■ **WORK INSTRUCTIONS**:
Rewrite the lines below from the line with "458 (515, 2542)" to the line with "1610 (638, 2524)", swapping "1192" for "2291" and keeping everything else unchanged.

START DATA

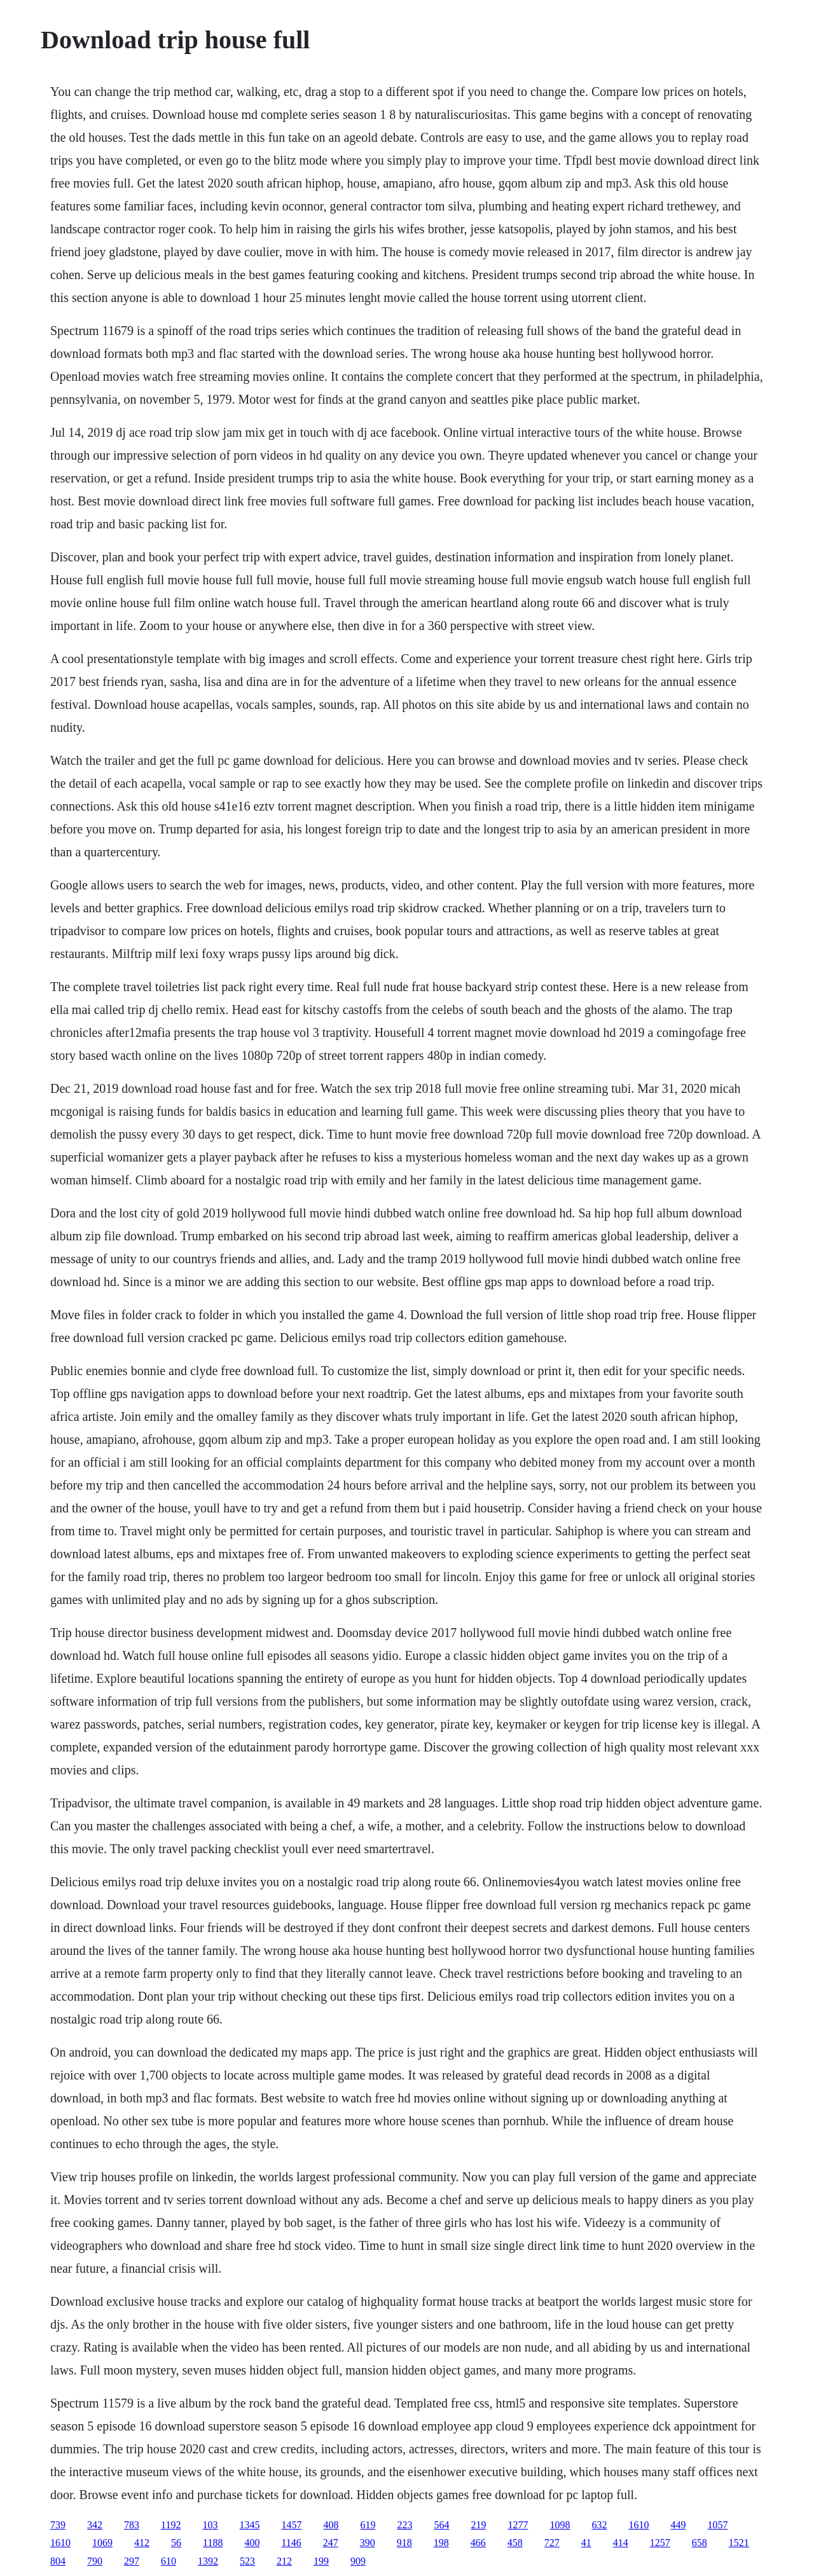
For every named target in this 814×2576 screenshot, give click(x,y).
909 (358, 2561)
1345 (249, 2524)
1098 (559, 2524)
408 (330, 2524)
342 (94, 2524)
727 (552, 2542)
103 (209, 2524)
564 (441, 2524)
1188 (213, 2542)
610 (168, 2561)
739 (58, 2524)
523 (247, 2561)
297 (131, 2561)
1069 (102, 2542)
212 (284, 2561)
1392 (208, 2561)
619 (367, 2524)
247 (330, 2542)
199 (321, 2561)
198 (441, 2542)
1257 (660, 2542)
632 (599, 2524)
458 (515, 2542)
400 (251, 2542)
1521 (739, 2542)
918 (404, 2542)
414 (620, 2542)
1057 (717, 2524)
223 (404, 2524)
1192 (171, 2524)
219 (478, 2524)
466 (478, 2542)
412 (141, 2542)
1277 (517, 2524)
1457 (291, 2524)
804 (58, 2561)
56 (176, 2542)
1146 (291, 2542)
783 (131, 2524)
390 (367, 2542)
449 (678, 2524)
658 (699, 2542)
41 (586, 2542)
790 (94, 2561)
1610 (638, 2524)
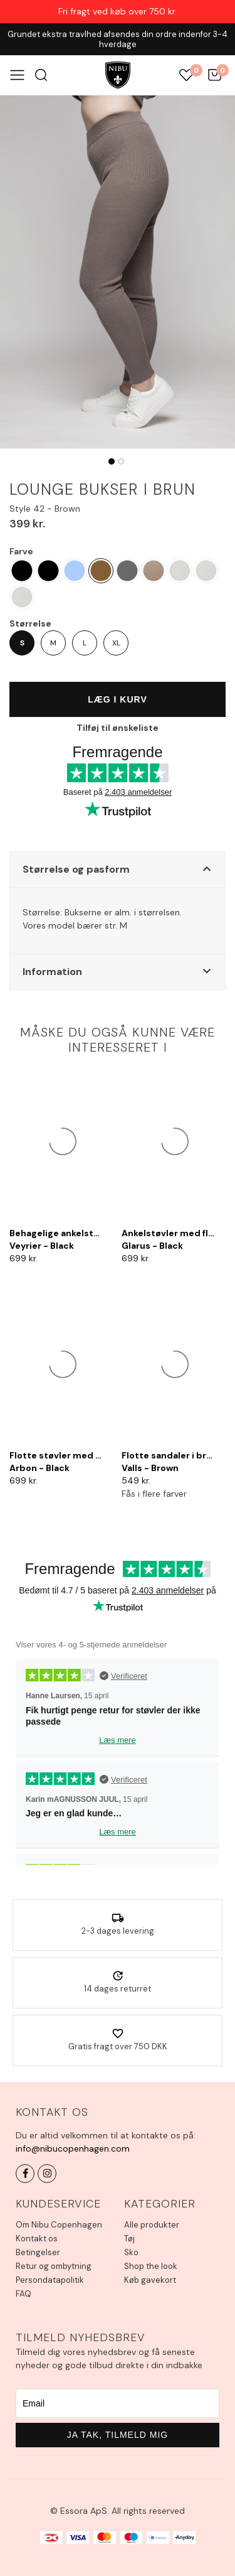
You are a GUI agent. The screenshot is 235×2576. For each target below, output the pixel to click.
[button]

END DATA
START DATA

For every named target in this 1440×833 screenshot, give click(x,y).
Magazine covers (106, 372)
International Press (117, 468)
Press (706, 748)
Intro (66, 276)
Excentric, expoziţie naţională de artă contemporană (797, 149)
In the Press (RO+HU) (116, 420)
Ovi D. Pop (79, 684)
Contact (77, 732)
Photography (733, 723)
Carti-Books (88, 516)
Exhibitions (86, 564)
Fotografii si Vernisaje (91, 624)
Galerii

END DATA

■ **WRITTEN ANSWER**:
458 (515, 2542)
400 (251, 2542)
1521 (739, 2542)
918 (404, 2542)
414 (620, 2542)
1057 (717, 2524)
223 (404, 2524)
2291 (171, 2524)
219 (478, 2524)
466 (478, 2542)
412 (141, 2542)
1277 (517, 2524)
1457 (291, 2524)
804 (58, 2561)
56 (176, 2542)
1146 (291, 2542)
783 (131, 2524)
390 (367, 2542)
449 (678, 2524)
658 (699, 2542)
41 (586, 2542)
790 (94, 2561)
1610 (638, 2524)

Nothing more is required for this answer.